SD and VG proteins in drosophila development

果蝇发育中的 SD 和 VG 蛋白

• 批准号: 9704-2008
• 负责人: Bell, John
• 金额: $ 3.64万
• 依托单位: University of Alberta
• 依托单位国家: 加拿大
• 项目类别: Discovery Grants Program - Individual
• 财政年份: 2008
• 资助国家: 加拿大
• 起止时间: 2008-01-01 至 2009-12-31
• 项目状态: 已结题
• 来源: https://www.nserc-crsng.gc.ca/ase-oro/Details-Detailles_eng.asp?id=390008
• 关键词: SD; VG; proteins; drosophila; development

My research program aims at increasing our understanding of the functional interactions among genes that direct the development of complex organs in a eukaryote. The model system used is Drosophila and the approach is to do a genetic and molecular biological analysis of some of the specific genes involved in wing formation and how some of the same genes have broader roles in organogenesis in non-wing tissues. Past work in the laboratory concentrated on analysis of the role of the vestigial (vg) gene in wing development and how vg interacts functionally with the scalloped (sd) gene. The sd gene is vital, in that homozygous mutations may be lethal. It is known that sd is a member of a highly conserved family of transcriptions factors (the TEA/ATTS domain proteins) and, as such, has a fundamental role in Drosophila development whereas vg seems to be required only in the wing. A fusion gene has been produced which includes full length vg and the sdTEA domain (about 30% of SD) and when this protein is expressed it can rescue sd or vg mutations, and even sd, vg double mutations. Thus, the encoded protein behaves like the natural VG/SD complex in the context of wing development. Further, 70% of the SD protein is not required for wing formation even though SD is a vital protein. A significant aspect of this work is that the human TEF-1 gene is a homologue of sd and can actually rescue sd mutations when transformed into flies. Particular effort is now directed towards the function of sd in non-wing tissues. We have discovered protein binding partners for SD in muscle and nervous tissue and feel that the vital function of SD is involved in the development of these tissues. In fact, sd null mutant flies, which are lethal as homozygotes, do not develop a normal heart.
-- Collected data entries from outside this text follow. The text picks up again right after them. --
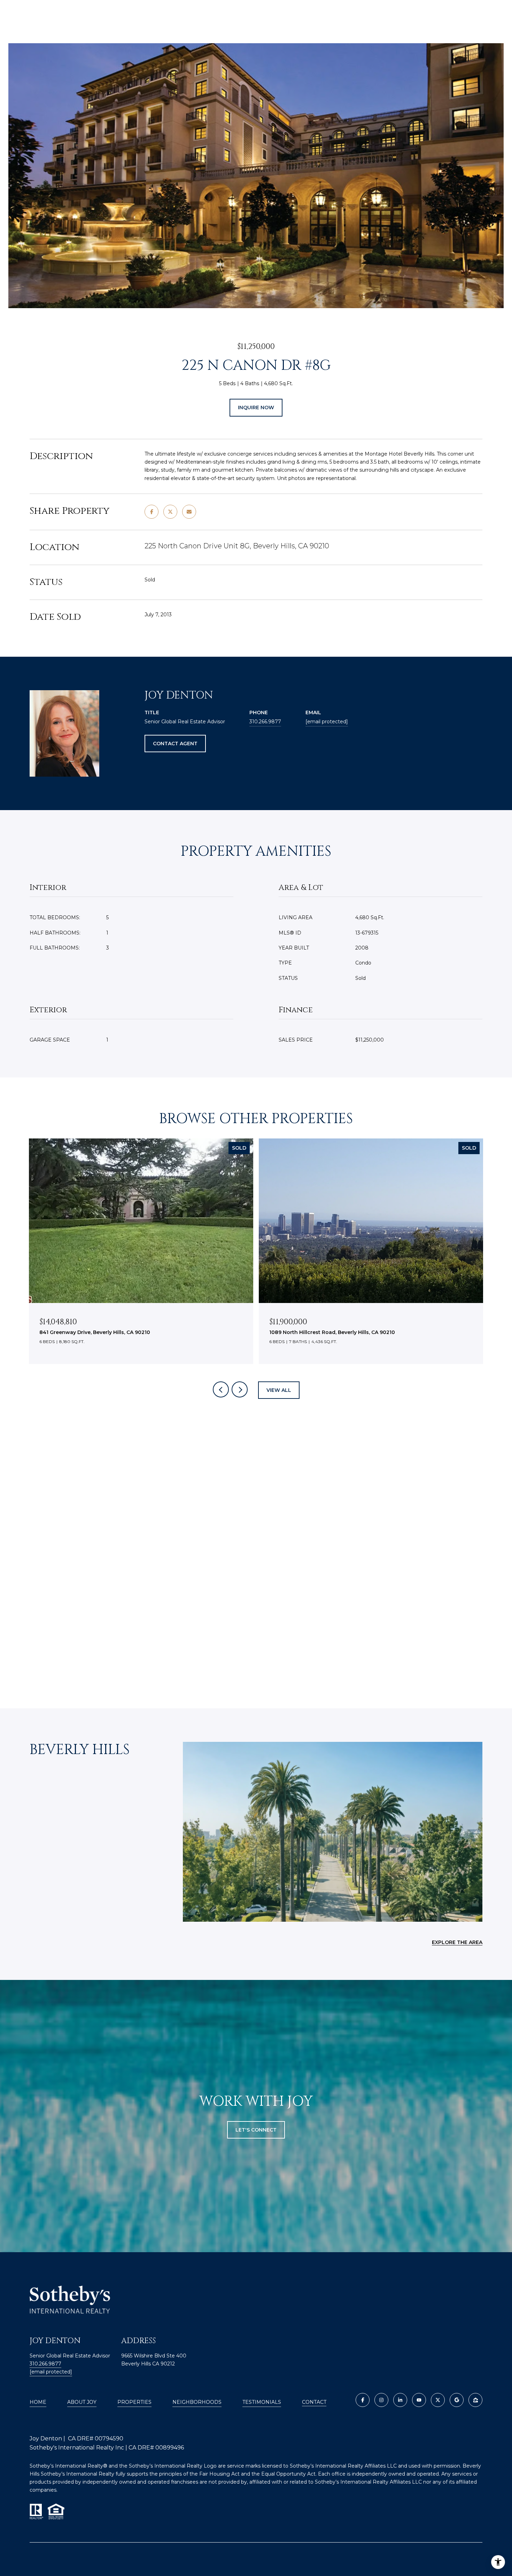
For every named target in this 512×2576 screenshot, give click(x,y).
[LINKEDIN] (400, 2400)
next (240, 1389)
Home (38, 2402)
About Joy (81, 2402)
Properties (134, 2402)
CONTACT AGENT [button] (175, 743)
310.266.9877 (265, 721)
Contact (314, 2402)
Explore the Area (457, 1942)
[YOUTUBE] (419, 2400)
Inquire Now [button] (256, 407)
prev (221, 1389)
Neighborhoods (197, 2402)
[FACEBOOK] (363, 2400)
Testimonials (261, 2402)
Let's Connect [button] (256, 2130)
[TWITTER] (438, 2400)
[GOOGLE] (457, 2400)
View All (278, 1390)
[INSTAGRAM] (381, 2400)
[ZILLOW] (475, 2400)
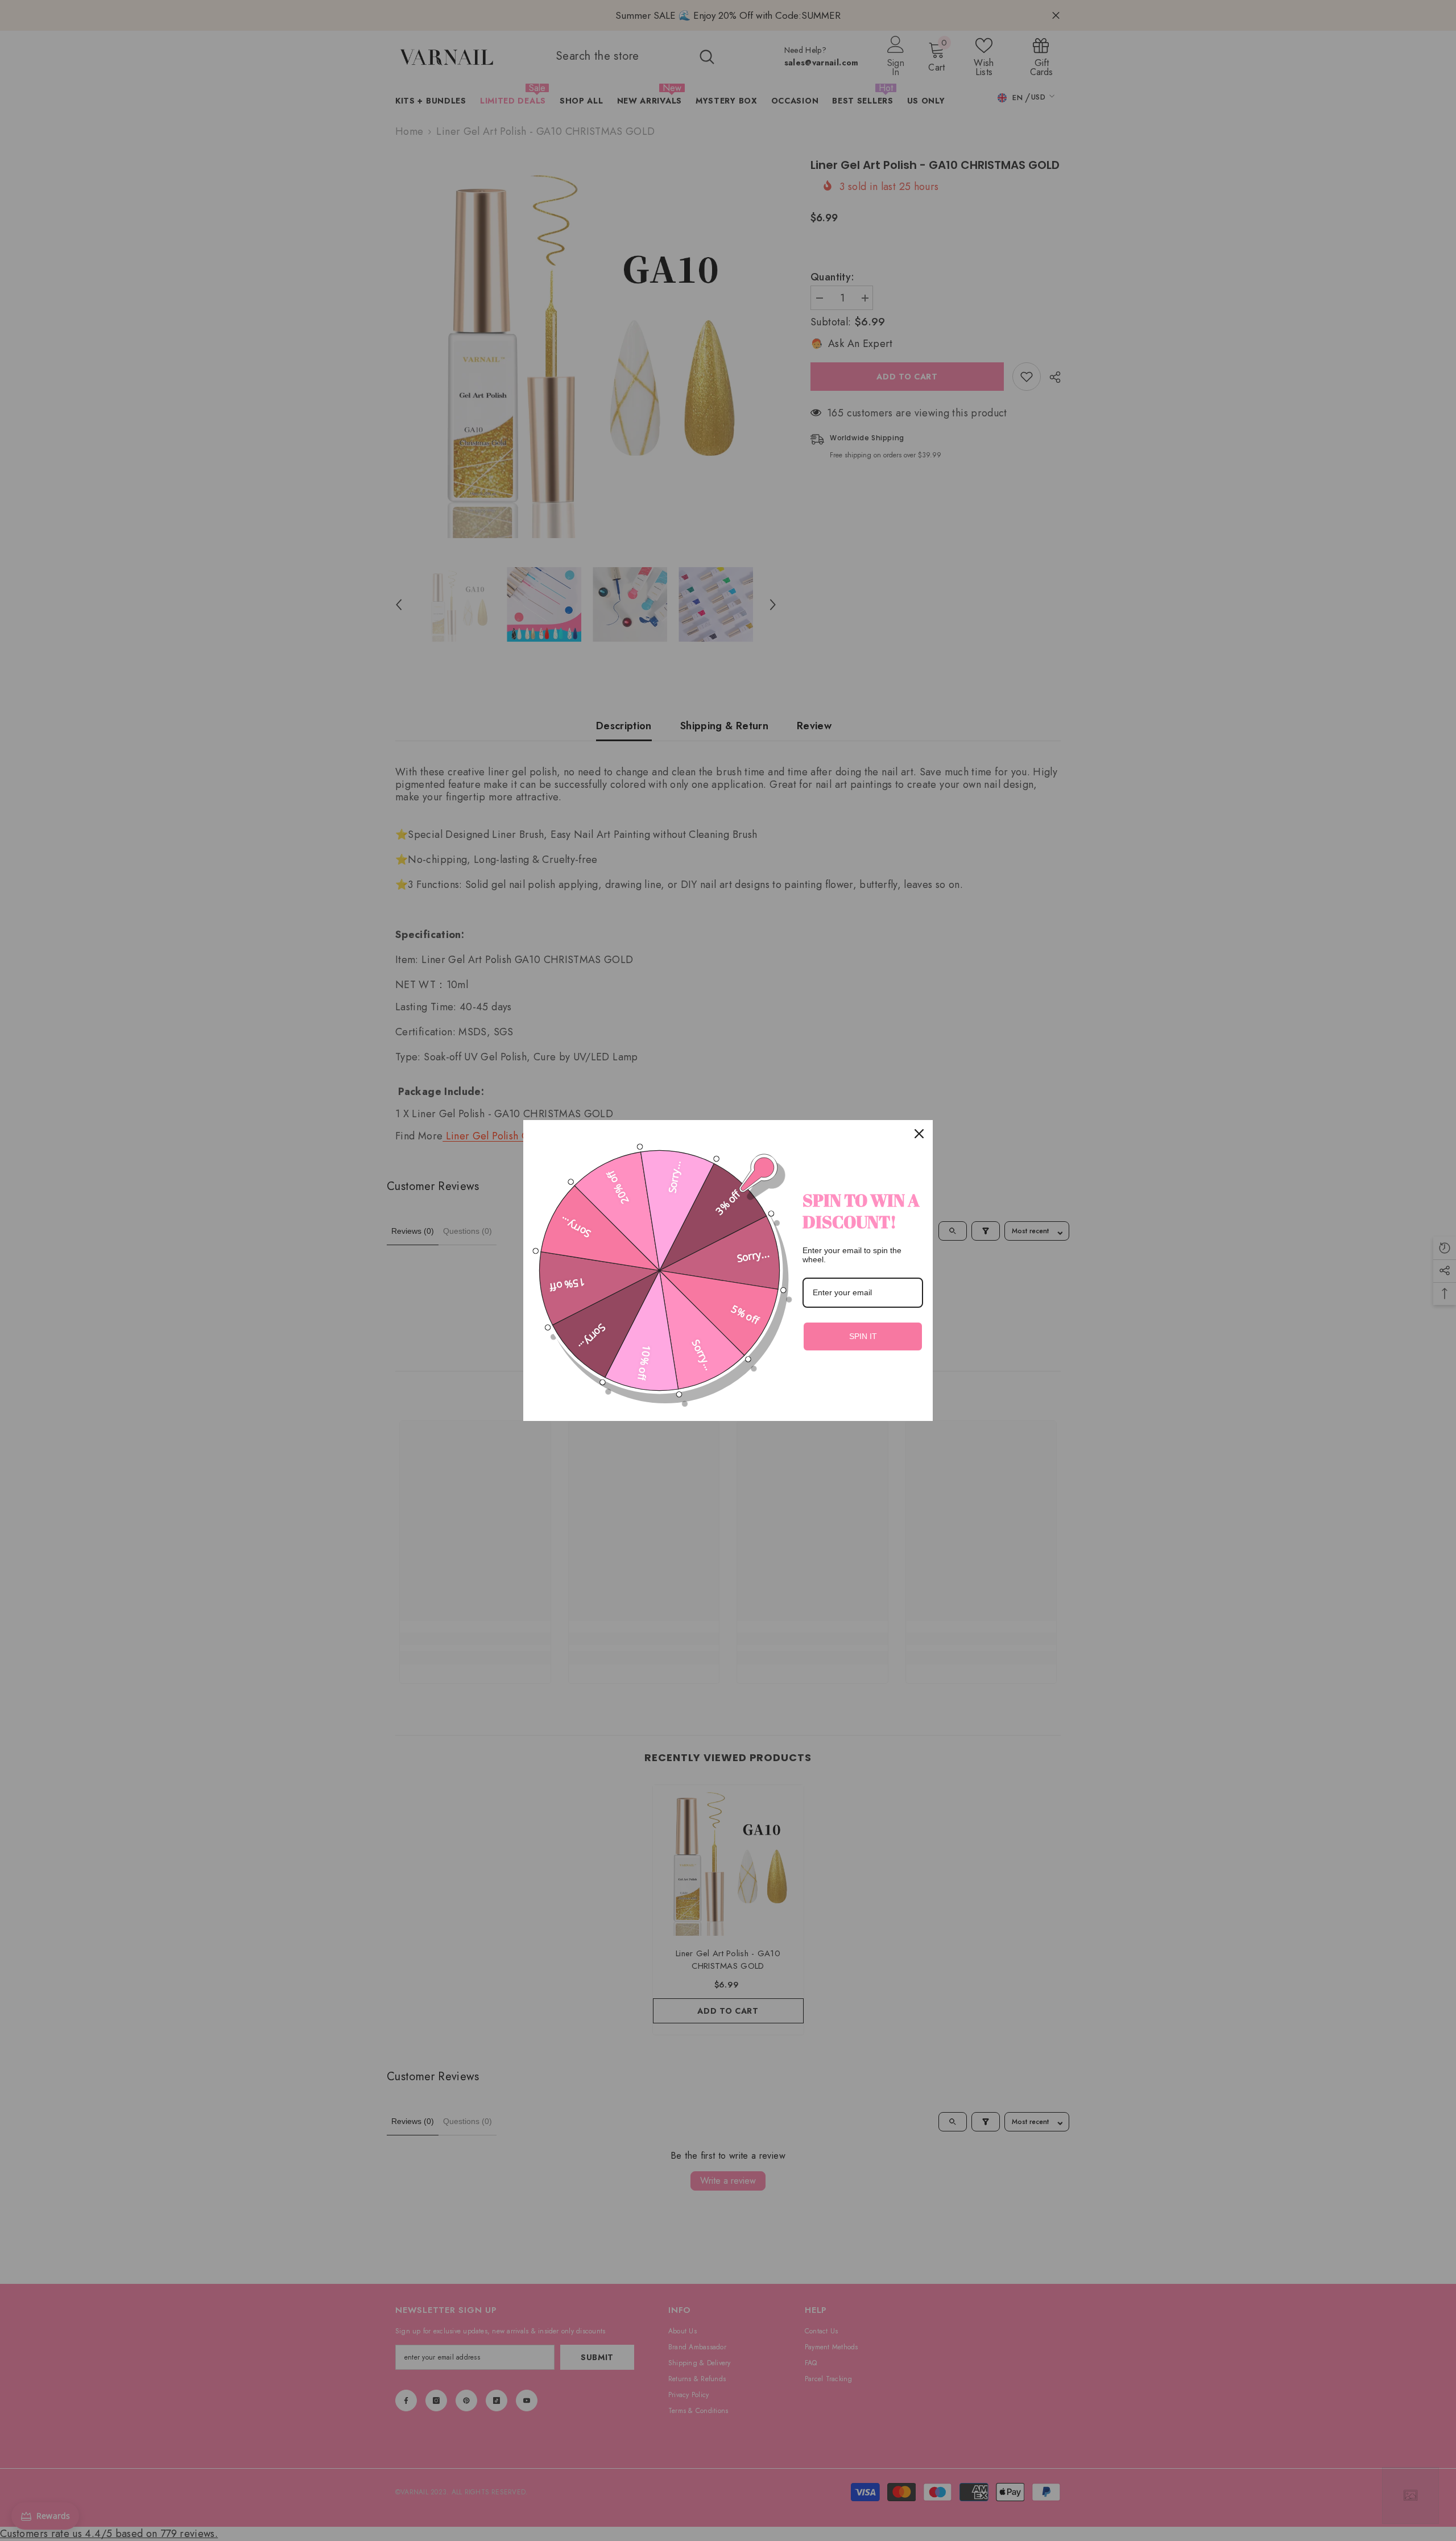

We are also characterizing post-translational modifications that occur on the VG and SD proteins in attempts to elucidate how and when these proteins bind to each other, and in the case of SD to proteins in other tissues as well. The genes involved in Drosophila muscle development have vertebrate homologues. Hence, data gathered in this model system have a significant likelihood of helping us to understand the more complex vertebrate systems.

我的研究项目旨在增加我们对基因之间功能相互作用的理解，这些基因指导真核生物复杂器官的发育。 使用的模型系统是果蝇，方法是对参与翅膀形成的一些特定基因进行遗传和分子生物学分析，以及一些相同的基因如何在非翅膀组织的器官发生中发挥更广泛的作用。过去的实验室工作集中在分析退化基因（vg）在翅膀发育中的作用，以及vg与扇贝基因（sd）在功能上的相互作用。 sd基因是至关重要的，因为纯合突变可能是致命的。 众所周知，sd是一个高度保守家族的translucent因子（TEA/ATTS结构域蛋白）的成员，因此，在果蝇发育中具有重要作用，而vg似乎只在翅膀中需要。 已经产生了融合基因，其包括全长vg和sdTEA结构域（约SD的30%），并且当表达该蛋白质时，其可以拯救sd或vg突变，甚至sd、vg双突变。 因此，编码的蛋白质在翅膀发育的背景下表现得像天然的VG/SD复合物。此外，70%的SD蛋白质不是翅膀形成所需的，即使SD是一种重要的蛋白质。这项工作的一个重要方面是，人类TEF-1基因是sd的同源物，当转化到果蝇中时，实际上可以挽救sd突变。 现在特别的努力是针对sd在非翅膀组织中的功能。我们已经在肌肉和神经组织中发现了SD的蛋白质结合伴侣，并认为SD的重要功能与这些组织的发育有关。 事实上，sd零突变果蝇，作为纯合子是致命的，不会发育出正常的心脏。我们还表征了VG和SD蛋白上发生的翻译后修饰，试图阐明这些蛋白质如何以及何时相互结合，以及在SD的情况下与其他组织中的蛋白质结合。 与果蝇肌肉发育有关的基因与脊椎动物有同源性。因此，在这个模型系统中收集的数据有很大的可能帮助我们理解更复杂的脊椎动物系统。